▶ 設問 1
映画のレビューについて、次の問いに答えてください。
(a) 筆者はスタジオジブリの劇場公開長編をどのくらい見ているはずだと述べていますか。
(b) 総合的な評価として、筆者は何と思うと書いていますか。
(c) 筆者がまず何よりも評価するものは何で、それをどう評していますか。
▶ 設問 2
映画のレビューの冒頭で、筆者がこのレビューの前提や注意点として挙げている事柄をすべて書き出してください。

▶ 提示テキスト
● ● ● ● ●

「君たちはどう生きるか」を見てきました(ネタバレ含むレビュー)

君たちはどう生きるか」を見てきました。当然見直しなし、他のレビューも最低限のみ参照したレビューです。物語の構成上順序の記憶が曖昧です。ネタバレを大量に含みます。

 

www.ghibli.jp

 

宮崎駿スタジオジブリに対する著者の状況

  • スタジオジブリの劇場公開長編は半分以上は見ているはず
  • 最近の数作はテレビでも見ていない

総合的な評価

「慌てて見に行く価値はあった」と思います。

劇場アニメーション映画ですので、まずは何よりも映像体験を評価すると、これは圧巻。シナリオも(表面的)には家族モノの範疇で、その上で各登場人物の心境や葛藤の克服をこのように映像化するんだ!という驚きに溢れていました。

が、スタジオジブリという看板に何を求めるのか?本編外にあるメタファーや参照などをどの程度許容するのか?で評価が分かれると思います。以下各論。

● ● ● ● ●

▶ データ抜粋
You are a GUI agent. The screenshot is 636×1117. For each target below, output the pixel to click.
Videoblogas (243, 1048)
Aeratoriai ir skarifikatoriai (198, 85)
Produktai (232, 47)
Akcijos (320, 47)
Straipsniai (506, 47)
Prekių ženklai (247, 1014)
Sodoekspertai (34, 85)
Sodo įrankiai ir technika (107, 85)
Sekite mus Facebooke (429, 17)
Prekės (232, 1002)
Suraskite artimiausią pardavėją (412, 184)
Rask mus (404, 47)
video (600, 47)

● ● ● ● ●

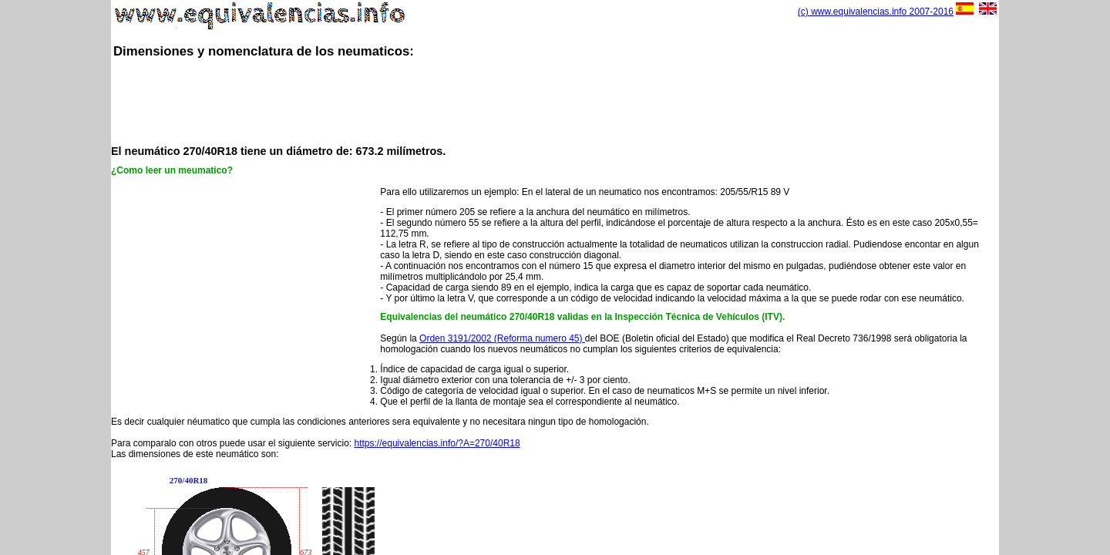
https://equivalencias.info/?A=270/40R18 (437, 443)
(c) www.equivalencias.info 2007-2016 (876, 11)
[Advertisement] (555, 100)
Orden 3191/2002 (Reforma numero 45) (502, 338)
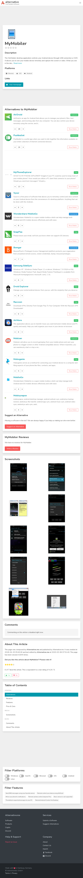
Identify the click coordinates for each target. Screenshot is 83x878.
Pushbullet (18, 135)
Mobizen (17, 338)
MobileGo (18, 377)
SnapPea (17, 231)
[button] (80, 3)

● ● ● ● ●

▶ 解答 1
(a) 半分以上
(b) 「慌てて見に行く価値はあった」
(c) 映像体験。「圧巻」と評しています。

▶ 解答 2
・見直しはしていない
・他のレビューは最低限しか参照していない
・物語の構成上、順序の記憶が曖昧である
・ネタバレを大量に含む